Introduction
I like large-scale machine learning and love to build scalable learning systems. XGBoost is one such project that we created. It is the package you want to use to solve your data-science problems. I might be a bit exaggerate, however, XGBoost indeed has been used by a series of kaggle winning solutions as well as KDDCup winners. It is fast and optimized for out-of-core computations. You can use it for you data science problems, as well as putting it as a part of production pipeline.
Recently, we published a detailed Paper (XGBoost: A Scalable Tree Boosting System) describing the improvements behind the magic. In short, XGBoost scale to billions of examples and use very few resources. In this blogpost, I would like to tell the story behind the development history of XGBoost and lessons I learnt.
Beginning: Good Old LibSVM File
I created XGBoost when doing research on variants of tree boosting. It is a combination of boosted trees with conditional random field and I find that there is no existing solution of tree boosters which satiesfies my need. So I decided to build my own. The first version of xgboost looks like all my good old machine learning packages. Write a configuration file, setup all the parameters, eat the libsvm file and off you go.
./xgboost config.conf data=trainData.libsvm
This was the way I used machine learning packages during my undergrads and it is still how many people(including me) using machine learning now. Few people know about the package when I first put in on the github and I though it might lay there like some good old research repo code forever.

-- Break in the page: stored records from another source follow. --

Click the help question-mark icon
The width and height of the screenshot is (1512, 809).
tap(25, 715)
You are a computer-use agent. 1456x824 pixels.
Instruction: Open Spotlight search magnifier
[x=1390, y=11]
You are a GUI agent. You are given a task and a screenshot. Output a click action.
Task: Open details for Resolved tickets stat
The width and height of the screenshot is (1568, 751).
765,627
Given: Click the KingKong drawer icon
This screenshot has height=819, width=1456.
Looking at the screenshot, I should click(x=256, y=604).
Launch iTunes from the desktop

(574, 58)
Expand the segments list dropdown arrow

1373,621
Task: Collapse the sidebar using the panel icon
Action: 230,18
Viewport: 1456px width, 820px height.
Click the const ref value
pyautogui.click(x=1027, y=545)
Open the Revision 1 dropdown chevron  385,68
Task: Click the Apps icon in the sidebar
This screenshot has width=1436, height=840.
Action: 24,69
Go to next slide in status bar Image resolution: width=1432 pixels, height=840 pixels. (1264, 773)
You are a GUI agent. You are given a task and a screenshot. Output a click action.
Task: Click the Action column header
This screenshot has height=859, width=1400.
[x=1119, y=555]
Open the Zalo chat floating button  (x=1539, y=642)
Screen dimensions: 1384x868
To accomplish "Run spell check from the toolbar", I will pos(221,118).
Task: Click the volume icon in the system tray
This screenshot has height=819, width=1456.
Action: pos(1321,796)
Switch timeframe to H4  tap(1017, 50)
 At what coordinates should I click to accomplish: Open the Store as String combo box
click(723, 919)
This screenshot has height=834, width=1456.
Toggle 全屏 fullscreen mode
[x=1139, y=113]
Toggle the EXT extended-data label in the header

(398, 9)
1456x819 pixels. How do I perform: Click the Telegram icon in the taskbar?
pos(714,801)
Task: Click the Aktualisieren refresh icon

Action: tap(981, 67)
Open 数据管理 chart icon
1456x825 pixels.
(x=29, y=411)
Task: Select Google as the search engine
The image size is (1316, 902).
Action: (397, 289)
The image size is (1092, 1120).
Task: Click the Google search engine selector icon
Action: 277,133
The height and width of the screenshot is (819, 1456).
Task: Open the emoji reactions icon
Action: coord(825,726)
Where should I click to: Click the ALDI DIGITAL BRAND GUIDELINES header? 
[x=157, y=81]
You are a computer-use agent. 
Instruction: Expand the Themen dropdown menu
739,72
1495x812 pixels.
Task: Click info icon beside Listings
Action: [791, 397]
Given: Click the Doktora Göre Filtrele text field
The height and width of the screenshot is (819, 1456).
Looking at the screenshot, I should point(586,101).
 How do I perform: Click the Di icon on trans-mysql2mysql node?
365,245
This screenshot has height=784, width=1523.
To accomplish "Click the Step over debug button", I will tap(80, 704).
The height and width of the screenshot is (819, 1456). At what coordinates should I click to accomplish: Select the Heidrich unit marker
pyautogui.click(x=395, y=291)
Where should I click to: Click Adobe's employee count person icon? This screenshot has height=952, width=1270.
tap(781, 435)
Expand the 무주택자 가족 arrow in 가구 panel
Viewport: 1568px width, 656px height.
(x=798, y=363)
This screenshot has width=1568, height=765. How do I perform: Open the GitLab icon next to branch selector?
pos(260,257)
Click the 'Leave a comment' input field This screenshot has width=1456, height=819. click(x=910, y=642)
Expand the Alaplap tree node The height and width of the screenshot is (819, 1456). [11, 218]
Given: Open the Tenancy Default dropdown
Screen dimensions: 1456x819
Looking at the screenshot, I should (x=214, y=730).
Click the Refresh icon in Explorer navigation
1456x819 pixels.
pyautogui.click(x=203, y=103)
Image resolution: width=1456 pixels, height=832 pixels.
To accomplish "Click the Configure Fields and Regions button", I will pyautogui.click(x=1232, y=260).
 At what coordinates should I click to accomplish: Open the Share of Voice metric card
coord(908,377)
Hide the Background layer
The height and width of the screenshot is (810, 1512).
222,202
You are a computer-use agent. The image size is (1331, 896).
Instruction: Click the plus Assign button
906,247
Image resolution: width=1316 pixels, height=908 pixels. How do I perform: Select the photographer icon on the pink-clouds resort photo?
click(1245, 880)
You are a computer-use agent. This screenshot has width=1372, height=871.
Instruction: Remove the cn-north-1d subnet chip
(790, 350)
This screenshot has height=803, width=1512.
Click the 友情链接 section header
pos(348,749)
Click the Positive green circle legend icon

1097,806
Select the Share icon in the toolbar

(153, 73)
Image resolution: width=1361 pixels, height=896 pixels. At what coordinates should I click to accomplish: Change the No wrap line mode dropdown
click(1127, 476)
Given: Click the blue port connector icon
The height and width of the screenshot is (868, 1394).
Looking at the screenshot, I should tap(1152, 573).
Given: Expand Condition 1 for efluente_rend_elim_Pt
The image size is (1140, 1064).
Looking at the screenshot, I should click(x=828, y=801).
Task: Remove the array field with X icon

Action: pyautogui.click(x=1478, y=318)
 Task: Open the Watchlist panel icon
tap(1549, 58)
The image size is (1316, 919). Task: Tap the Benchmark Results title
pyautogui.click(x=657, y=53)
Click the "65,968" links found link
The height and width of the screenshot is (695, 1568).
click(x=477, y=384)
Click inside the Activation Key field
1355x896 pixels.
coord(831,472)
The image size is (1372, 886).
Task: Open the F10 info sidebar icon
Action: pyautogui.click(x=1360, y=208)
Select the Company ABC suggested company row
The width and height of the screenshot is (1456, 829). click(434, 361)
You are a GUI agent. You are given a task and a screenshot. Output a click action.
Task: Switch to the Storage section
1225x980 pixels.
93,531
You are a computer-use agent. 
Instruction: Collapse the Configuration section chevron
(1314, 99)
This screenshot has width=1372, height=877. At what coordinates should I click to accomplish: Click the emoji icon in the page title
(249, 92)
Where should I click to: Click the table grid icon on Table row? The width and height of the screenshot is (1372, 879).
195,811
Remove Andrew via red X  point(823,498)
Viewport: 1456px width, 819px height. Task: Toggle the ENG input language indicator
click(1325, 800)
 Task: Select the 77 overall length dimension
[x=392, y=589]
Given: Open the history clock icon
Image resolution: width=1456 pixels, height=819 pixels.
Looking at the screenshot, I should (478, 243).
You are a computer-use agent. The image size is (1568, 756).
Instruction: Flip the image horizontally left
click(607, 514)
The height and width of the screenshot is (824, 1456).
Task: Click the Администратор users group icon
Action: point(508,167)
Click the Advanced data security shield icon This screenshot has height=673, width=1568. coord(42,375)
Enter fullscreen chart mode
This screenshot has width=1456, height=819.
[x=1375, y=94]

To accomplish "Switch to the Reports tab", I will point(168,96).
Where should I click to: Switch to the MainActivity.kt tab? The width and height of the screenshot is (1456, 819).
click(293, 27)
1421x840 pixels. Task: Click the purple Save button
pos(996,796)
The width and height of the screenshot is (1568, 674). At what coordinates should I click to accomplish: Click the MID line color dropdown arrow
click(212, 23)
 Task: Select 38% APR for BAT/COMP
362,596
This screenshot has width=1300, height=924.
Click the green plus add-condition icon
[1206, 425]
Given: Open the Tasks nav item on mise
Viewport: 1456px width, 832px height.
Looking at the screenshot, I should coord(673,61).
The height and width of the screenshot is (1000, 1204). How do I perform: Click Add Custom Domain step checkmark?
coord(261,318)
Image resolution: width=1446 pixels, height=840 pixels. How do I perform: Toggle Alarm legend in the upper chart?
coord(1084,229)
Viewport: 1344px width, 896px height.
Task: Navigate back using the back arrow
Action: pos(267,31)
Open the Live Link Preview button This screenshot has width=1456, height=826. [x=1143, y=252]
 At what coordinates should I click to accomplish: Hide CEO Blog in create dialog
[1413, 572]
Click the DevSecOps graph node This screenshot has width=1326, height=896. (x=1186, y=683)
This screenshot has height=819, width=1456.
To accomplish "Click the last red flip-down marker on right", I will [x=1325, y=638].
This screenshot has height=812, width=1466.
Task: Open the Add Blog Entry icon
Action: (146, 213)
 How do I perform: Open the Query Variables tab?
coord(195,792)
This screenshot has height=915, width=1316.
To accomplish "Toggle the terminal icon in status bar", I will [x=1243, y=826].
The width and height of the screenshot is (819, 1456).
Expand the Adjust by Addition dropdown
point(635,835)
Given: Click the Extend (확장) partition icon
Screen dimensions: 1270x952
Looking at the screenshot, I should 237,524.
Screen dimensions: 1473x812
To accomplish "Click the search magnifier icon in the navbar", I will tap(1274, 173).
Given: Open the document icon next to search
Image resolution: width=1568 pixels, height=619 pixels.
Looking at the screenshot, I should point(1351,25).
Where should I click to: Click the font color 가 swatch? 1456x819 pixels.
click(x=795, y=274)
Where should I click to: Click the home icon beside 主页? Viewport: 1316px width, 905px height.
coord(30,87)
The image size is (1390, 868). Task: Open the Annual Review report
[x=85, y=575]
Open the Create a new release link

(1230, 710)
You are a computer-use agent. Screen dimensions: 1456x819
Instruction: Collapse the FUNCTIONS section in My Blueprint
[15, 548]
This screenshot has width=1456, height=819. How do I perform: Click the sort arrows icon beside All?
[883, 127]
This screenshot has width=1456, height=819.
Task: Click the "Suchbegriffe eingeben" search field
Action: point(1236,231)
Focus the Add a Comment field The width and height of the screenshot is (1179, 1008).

Takeoff: Python, R and Kagglers
XGBoost starts to get popular when I decided try Higgs Boson Challenge at Kaggle. I am quite happy with my good old CLI version of xgboost and it surprisingly jumps on the 1st of the leaderboard. My friend Bing Xu suggested me to publish the result and try to expose a python wrapper. So we worked together to build one proptype, most of the API functions in python still remains the same today. Later the R package is also added with the help of Tong He.
XGBoost take off since then. Users like the python and R API a lot more than my favorite good old CLI program. The reason can actually be explained by the above figure. User can not be successful with xgboost alone. A data scientist need to combine the toolkits for data processing, feature engineering and machine learning together to make innovations. Interfacing with R and python enables XGBoost to naturally work with language native data pipelines and become much more powerful. It also enables easier customization and allow user to enhance the package to be more powerful. There are a lot of exploration and visualization features in XGBoost now, which wouldn’t be possible it stays as a CLI program.
Don’t be Isolated: Work with Scikit-Learn
XGBoost can never be successful alone. To make more exciting things happen, we need work together with other wonderful packages. One such example is scikit-learn API. Thanks to the community contributors, XGBoost is now fully scikit-learn compatible.
It is quite common now for a user to directly use scikit-learn’s grid search to find optimal parameters for XGBoost. By defining clear common interface and embed into existing ecosyste. XGBoost is able to focus on scalibility, while also take benefit from other nice improvements in scikit-learn. Same thing also happens in other languages as well.
Summary of Lessons: Unix Philosophy in Machine Learning
XGBoost focuses on one thing and does its best for you. In order to be useful for the users, XGBoost also have to be open and integrate well with other systems by common interface. This is exactly the Unix philosophy applied to data science and machine learning. While there is a trend to build monolithic platforms which claimed to solve all the problems, there is always new problem like data processing, scalability and GPU computing to be solved. We need good solutions to solve each problem well and combine them in a flexible way.
XGBoost was designed to be closed package that takes input and produces models in the beginning. The XGBoost package today becomes fully designed to be embeded into any languages and existing platforms. It is like a Lego brick, that can be combined with other bricks to create things that is much more fun than one toy.
Push Further: Embed Distributed XGBoost into YARN and Dataflow
XGBoost has been doing quite well on a single machine, but why stop here? The optimizations we made in the single machine version can directly carried on to a distributed version. Distributed system is the place where portability is even harder, mainly because each distributed computing frameworks have its own abstractions. The SVM implementation on Platform A will not run on another platform B.
Can we take the same Lego XGBoost brick and plug it onto different distributed systems? The answer is yes. We build a common Allreduce runtime called Rabit and use it as a bridge to port to different systems. Example of supported platforms include MPI, SGE and YARN.
We also want to take a step further, to integrate distributed xgboost with existing data flow frameworks. With excellent work from Nan Zhu, the incoming XGBoost4J Package will be fully compatible with all the dataflow pipelines in JVM stack, including Apache Flink and Spark.
Summary
XGBoost evolves from the single CLI program to a package that can be used in most the major languages and distributed platforms. You can checkout XGBoost Resource page for more resources. XGBoost’s success is not only due to its scalablity, but also due to its openness and portablity. This is actually a success of the entire machine learning and data science ecosystem.
Acknowledgement
All these could not happen without wonderful community of data scientists and machine learning researchers in XGBoost community.